Task requirements: From the entries below, reproduce exactly the line containing "Given: Open the white truck photo", the line containing "800x1280 pixels.", and every line in between, with nothing added.

Data to process:
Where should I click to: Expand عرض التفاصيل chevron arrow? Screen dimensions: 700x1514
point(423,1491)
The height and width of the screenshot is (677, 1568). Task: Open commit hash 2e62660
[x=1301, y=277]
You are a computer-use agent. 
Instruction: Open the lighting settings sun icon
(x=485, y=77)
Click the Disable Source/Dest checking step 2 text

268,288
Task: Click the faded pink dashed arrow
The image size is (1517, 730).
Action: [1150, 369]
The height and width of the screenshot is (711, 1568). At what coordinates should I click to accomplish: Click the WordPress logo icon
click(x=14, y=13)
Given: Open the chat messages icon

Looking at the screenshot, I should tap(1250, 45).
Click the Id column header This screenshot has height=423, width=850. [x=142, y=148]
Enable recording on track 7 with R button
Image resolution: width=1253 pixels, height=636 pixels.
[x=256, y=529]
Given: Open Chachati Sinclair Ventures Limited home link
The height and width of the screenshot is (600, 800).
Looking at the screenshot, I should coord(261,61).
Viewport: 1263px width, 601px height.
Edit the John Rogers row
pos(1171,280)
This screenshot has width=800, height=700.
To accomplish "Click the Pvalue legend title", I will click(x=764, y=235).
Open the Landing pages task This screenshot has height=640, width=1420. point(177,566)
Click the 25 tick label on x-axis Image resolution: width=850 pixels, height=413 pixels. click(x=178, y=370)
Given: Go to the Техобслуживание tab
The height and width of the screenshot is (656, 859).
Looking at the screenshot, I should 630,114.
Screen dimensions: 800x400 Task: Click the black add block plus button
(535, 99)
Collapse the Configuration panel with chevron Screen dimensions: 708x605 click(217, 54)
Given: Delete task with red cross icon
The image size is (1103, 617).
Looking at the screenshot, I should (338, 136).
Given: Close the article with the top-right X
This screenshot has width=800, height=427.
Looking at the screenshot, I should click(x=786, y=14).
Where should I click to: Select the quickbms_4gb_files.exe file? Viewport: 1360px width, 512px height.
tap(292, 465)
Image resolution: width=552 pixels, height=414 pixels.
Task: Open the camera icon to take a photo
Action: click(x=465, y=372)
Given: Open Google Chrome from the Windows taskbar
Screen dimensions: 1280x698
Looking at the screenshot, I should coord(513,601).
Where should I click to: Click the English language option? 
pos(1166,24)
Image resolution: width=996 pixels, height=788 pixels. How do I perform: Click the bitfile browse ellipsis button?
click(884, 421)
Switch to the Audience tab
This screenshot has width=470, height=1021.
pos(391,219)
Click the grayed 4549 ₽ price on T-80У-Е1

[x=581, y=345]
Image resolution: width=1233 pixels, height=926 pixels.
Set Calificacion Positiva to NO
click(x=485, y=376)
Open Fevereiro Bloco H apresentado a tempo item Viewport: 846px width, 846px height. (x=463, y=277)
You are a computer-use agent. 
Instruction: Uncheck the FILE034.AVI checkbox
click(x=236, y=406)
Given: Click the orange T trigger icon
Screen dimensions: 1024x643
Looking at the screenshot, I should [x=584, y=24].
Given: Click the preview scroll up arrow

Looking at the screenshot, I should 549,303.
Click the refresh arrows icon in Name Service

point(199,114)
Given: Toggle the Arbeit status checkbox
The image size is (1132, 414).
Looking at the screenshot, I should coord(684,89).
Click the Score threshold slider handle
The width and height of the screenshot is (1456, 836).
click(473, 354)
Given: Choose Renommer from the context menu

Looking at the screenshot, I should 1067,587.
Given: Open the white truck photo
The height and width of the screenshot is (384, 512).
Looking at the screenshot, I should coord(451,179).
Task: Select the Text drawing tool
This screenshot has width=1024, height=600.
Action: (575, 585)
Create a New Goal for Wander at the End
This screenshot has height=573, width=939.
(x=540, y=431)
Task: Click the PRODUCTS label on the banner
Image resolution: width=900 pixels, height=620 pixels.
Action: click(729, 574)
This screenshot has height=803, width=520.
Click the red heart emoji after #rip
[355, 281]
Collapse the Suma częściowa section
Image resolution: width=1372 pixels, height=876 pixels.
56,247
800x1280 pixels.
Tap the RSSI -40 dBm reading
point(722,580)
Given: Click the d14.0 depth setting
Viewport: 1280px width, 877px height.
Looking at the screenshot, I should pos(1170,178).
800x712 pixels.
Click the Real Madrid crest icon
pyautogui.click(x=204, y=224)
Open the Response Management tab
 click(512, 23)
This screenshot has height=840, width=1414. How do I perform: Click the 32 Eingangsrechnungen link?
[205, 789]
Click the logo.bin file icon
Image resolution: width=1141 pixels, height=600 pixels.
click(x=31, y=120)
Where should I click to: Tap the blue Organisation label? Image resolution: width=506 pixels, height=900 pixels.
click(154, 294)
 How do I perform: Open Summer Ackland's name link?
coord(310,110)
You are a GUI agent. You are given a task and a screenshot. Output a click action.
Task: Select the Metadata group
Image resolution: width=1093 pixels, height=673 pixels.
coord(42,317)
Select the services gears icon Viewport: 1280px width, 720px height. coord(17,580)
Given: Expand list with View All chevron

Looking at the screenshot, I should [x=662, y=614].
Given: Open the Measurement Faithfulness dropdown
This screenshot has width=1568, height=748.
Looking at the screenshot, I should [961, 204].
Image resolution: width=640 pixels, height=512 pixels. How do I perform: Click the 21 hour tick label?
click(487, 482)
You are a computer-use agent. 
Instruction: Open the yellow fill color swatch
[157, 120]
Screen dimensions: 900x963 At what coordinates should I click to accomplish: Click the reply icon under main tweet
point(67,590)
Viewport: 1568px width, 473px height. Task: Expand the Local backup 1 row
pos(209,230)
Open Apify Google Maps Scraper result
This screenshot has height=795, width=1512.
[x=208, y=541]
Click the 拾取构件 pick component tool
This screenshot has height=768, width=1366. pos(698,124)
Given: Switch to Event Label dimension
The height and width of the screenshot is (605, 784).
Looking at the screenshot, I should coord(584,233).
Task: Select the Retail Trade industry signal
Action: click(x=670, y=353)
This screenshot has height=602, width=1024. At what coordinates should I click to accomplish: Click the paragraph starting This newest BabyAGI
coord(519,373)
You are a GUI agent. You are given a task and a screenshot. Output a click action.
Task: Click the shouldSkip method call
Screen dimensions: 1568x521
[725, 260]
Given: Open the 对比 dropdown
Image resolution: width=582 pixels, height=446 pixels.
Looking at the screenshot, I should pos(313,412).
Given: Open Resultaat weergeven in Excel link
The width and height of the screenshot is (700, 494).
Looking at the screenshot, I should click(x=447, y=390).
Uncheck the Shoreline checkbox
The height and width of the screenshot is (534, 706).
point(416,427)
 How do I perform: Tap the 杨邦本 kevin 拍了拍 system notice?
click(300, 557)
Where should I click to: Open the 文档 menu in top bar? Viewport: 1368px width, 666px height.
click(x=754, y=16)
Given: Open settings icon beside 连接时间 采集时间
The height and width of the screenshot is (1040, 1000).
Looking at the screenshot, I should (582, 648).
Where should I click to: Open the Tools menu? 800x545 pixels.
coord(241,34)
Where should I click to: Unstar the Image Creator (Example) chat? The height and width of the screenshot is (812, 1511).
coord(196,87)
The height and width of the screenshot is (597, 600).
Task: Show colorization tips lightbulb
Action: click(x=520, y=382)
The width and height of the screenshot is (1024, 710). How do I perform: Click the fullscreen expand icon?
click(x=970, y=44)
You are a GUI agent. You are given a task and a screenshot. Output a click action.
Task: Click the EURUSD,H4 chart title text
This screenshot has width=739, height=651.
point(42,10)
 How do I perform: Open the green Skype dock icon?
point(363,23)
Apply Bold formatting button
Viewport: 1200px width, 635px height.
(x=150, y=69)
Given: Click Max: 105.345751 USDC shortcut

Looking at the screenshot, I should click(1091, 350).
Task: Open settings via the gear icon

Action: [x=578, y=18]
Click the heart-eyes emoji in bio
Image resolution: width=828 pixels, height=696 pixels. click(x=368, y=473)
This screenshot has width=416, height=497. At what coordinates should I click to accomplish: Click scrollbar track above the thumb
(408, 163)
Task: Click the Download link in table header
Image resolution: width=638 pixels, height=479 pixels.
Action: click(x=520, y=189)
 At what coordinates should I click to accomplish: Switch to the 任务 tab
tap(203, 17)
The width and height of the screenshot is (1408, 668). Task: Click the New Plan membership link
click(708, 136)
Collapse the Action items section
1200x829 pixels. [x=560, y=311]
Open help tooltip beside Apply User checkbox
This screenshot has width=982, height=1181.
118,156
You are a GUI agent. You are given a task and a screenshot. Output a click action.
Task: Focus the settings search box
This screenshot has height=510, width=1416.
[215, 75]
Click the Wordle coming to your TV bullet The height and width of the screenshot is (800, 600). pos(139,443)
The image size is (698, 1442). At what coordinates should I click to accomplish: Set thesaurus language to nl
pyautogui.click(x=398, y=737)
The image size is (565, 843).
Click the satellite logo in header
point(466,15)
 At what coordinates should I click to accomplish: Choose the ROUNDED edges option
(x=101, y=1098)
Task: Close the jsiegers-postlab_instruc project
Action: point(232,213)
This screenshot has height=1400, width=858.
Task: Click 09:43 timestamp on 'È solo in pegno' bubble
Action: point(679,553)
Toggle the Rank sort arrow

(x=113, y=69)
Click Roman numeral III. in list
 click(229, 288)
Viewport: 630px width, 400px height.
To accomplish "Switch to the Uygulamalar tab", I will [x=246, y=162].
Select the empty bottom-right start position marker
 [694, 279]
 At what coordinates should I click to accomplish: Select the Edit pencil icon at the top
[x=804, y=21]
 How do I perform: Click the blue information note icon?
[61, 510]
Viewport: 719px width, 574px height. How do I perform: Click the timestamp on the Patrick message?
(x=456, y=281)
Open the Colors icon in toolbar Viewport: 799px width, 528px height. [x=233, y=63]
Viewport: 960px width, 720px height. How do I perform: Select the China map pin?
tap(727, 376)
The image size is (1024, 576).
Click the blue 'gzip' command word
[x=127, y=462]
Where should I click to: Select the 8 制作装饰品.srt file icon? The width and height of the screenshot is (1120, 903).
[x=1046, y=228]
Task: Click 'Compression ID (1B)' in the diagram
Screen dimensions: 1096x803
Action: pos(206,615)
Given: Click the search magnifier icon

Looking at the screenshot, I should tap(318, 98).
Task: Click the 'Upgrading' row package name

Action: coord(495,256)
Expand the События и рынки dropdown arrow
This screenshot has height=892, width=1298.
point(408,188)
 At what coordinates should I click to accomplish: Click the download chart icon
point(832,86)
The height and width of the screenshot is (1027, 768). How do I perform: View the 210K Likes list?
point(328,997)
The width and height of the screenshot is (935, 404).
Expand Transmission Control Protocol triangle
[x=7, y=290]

Result below:
Given: Open the white truck photo
The height and width of the screenshot is (384, 512).
Looking at the screenshot, I should coord(451,179).
Task: Select the Text drawing tool
This screenshot has width=1024, height=600.
Action: (575, 585)
Create a New Goal for Wander at the End
This screenshot has height=573, width=939.
(x=540, y=431)
Task: Click the PRODUCTS label on the banner
Image resolution: width=900 pixels, height=620 pixels.
Action: click(729, 574)
This screenshot has height=803, width=520.
Click the red heart emoji after #rip
[355, 281]
Collapse the Suma częściowa section
Image resolution: width=1372 pixels, height=876 pixels.
56,247
800x1280 pixels.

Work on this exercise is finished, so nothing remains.